Work item - The records that follow are to be repeated exactly, without any pictures.
━━━━━━━━━━━━━━━━━━━━━━━━━━━━━━
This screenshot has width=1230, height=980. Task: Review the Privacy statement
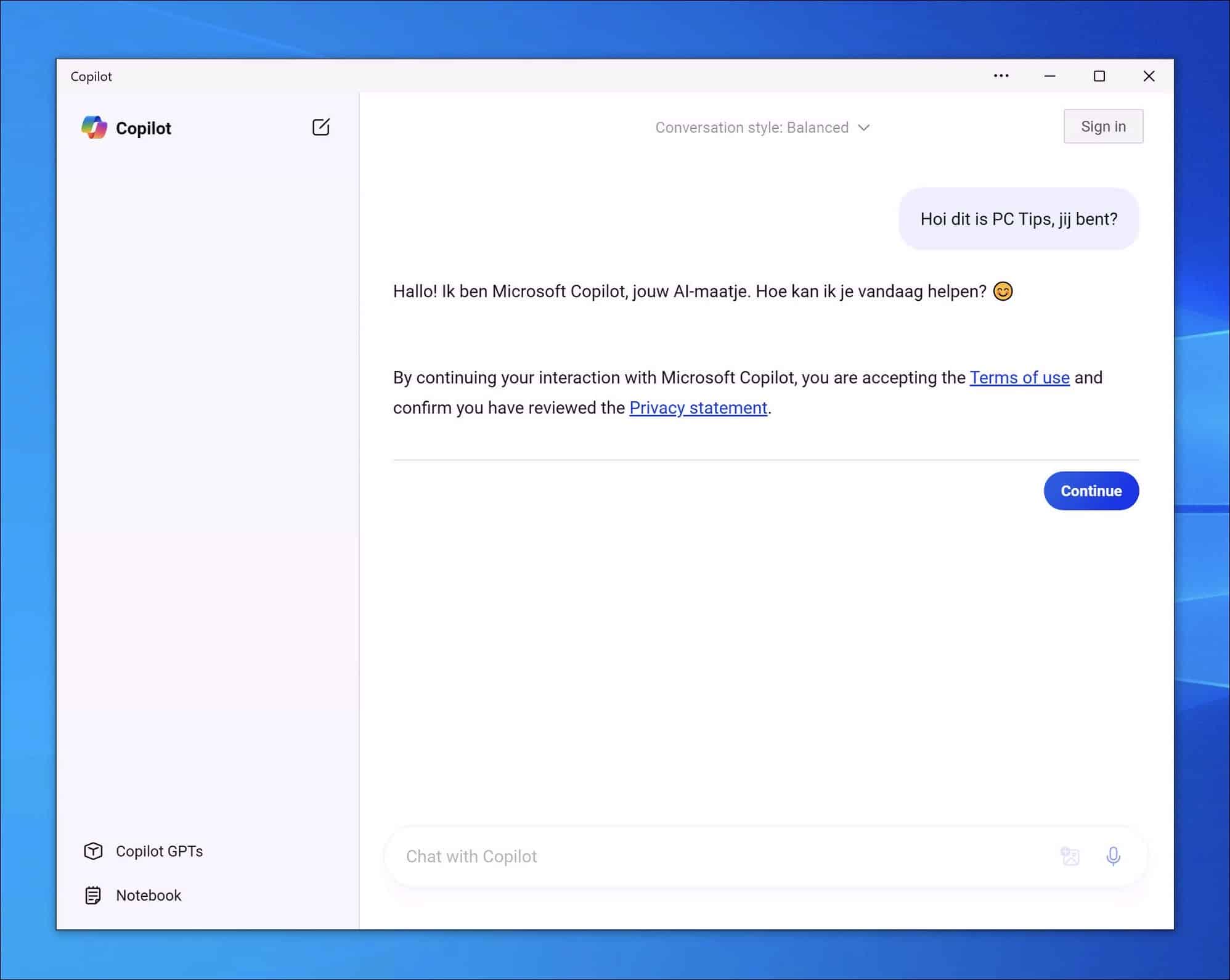tap(698, 407)
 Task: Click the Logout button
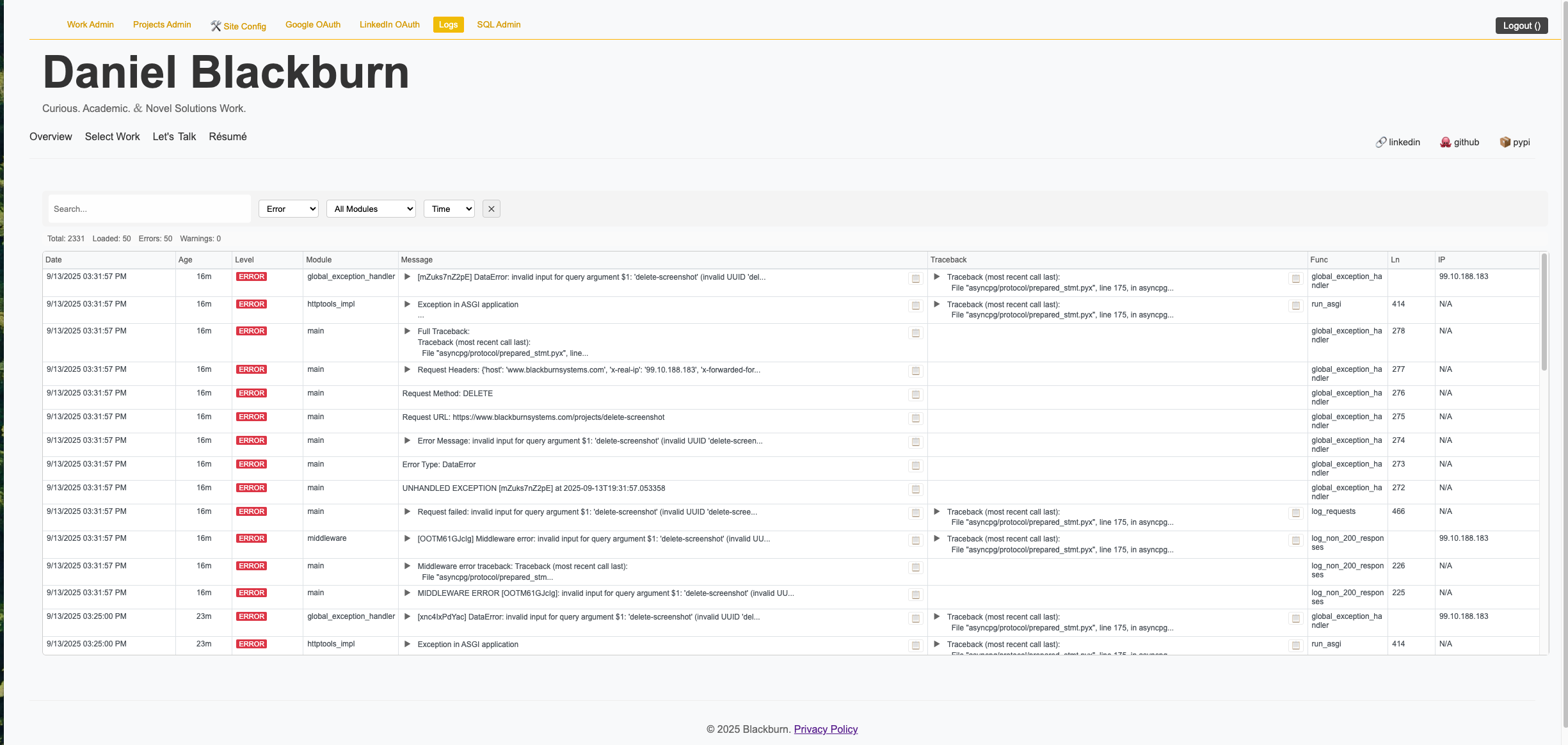tap(1521, 26)
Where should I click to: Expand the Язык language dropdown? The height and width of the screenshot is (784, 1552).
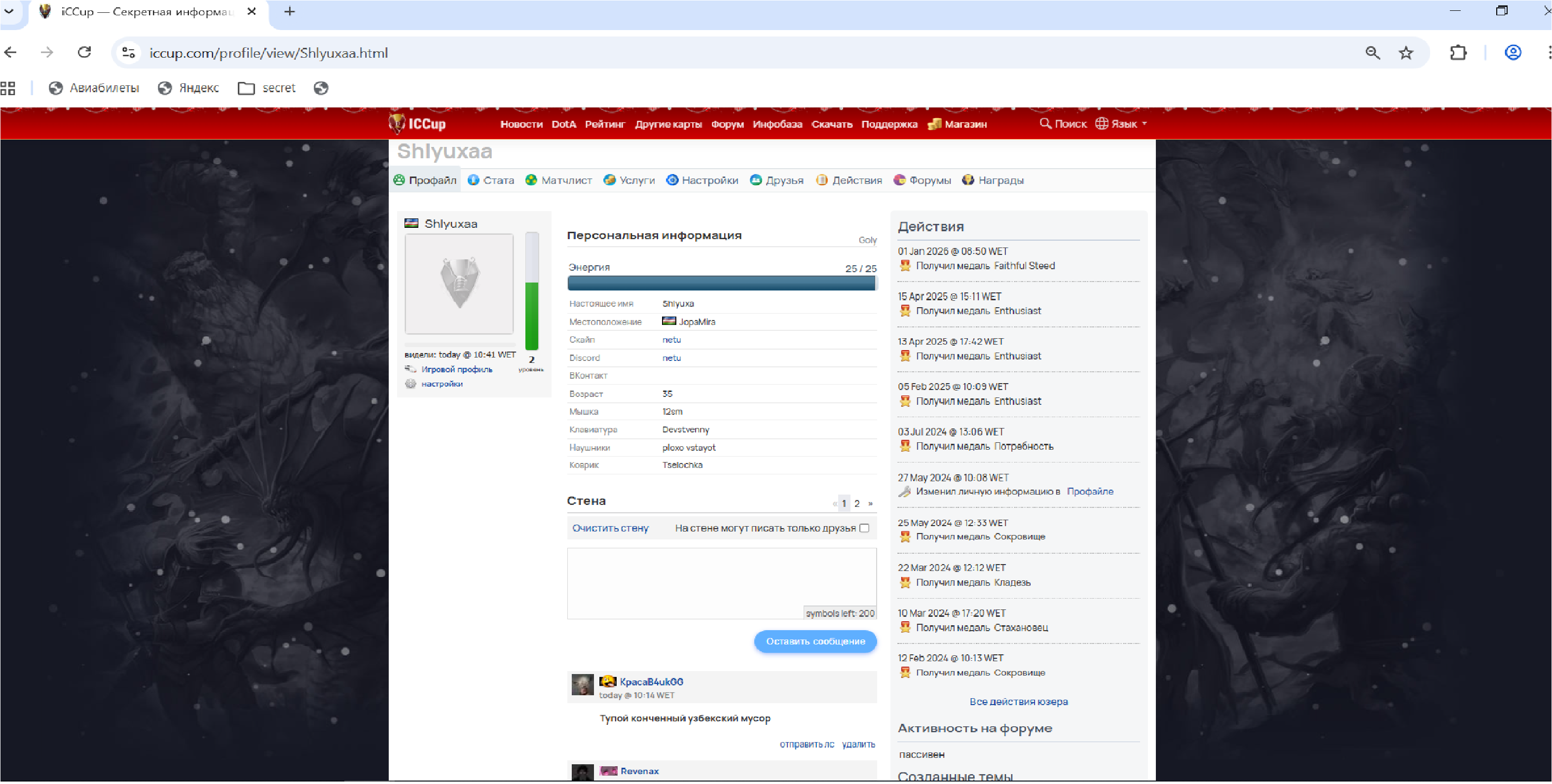coord(1124,124)
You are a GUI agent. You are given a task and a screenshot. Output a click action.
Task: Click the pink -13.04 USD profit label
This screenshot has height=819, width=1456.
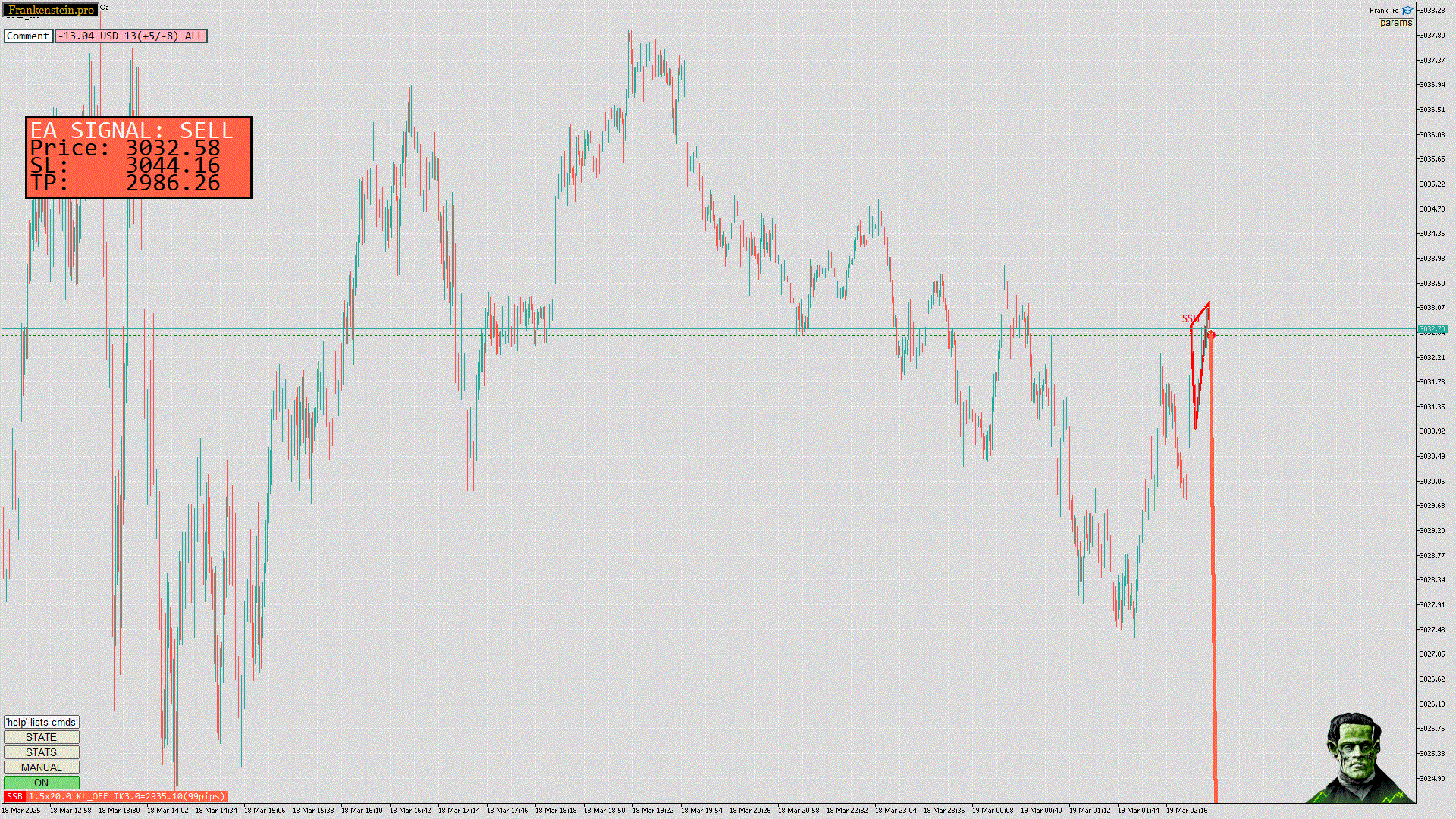point(130,36)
━━━━━━━━━━━━━━━━━━━━━━━━━━━━━━
Result of this task -
This screenshot has width=1230, height=980. Task: Review the Privacy statement
tap(698, 407)
 Task: Click the Logout button
tap(1521, 26)
Where should I click to: Expand the Язык language dropdown? The height and width of the screenshot is (784, 1552).
coord(1124,124)
You are a GUI agent. You are given a task and a screenshot. Output a click action.
Task: Click the pink -13.04 USD profit label
This screenshot has height=819, width=1456.
point(130,36)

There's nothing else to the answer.